EXERCISE REQUIREMENTS
Only those lines in the data below from the line containing "Switch to the Megaways category tab" through the line containing "The image size is (713, 1200).", both included, should be restated word for word.

SOURCE RECORDS

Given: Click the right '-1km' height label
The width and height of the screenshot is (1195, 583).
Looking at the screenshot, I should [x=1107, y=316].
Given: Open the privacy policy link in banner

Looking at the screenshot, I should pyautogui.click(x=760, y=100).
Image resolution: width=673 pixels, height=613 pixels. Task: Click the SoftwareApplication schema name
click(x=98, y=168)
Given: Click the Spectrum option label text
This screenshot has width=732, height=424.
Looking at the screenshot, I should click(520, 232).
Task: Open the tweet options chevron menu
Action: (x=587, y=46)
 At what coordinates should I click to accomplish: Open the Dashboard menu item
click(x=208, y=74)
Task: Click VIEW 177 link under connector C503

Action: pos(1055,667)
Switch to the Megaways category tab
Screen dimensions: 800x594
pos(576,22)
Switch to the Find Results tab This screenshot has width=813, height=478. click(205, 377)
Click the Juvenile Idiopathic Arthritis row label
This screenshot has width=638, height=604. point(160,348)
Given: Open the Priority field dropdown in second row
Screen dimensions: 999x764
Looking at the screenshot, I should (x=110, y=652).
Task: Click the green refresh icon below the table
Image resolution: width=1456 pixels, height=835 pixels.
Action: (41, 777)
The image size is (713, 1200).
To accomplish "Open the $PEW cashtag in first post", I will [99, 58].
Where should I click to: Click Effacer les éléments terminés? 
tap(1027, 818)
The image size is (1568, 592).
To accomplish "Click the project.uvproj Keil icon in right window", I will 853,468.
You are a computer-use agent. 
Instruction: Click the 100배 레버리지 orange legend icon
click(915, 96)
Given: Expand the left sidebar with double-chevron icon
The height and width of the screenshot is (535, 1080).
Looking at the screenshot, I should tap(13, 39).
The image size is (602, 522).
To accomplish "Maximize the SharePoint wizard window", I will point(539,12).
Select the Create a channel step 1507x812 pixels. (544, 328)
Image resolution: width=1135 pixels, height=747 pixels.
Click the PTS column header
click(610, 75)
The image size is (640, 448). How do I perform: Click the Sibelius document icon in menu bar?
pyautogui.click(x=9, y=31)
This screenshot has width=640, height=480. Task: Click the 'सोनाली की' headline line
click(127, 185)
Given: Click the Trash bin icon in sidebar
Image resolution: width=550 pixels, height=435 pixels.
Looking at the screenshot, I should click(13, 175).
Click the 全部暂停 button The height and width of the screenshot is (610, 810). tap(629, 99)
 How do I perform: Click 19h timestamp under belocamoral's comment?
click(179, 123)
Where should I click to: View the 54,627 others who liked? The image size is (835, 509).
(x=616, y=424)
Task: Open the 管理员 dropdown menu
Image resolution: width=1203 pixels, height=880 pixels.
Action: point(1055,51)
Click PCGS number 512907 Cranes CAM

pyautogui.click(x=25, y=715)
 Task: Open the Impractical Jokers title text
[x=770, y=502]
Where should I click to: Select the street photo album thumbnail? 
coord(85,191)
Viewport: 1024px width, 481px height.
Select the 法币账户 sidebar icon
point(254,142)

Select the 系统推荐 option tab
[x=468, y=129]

RESPONSE TO THE EXERCISE
Switch to the Megaways category tab
Screen dimensions: 800x594
pos(576,22)
Switch to the Find Results tab This screenshot has width=813, height=478. click(205, 377)
Click the Juvenile Idiopathic Arthritis row label
This screenshot has width=638, height=604. point(160,348)
Given: Open the Priority field dropdown in second row
Screen dimensions: 999x764
Looking at the screenshot, I should (x=110, y=652).
Task: Click the green refresh icon below the table
Image resolution: width=1456 pixels, height=835 pixels.
Action: (41, 777)
The image size is (713, 1200).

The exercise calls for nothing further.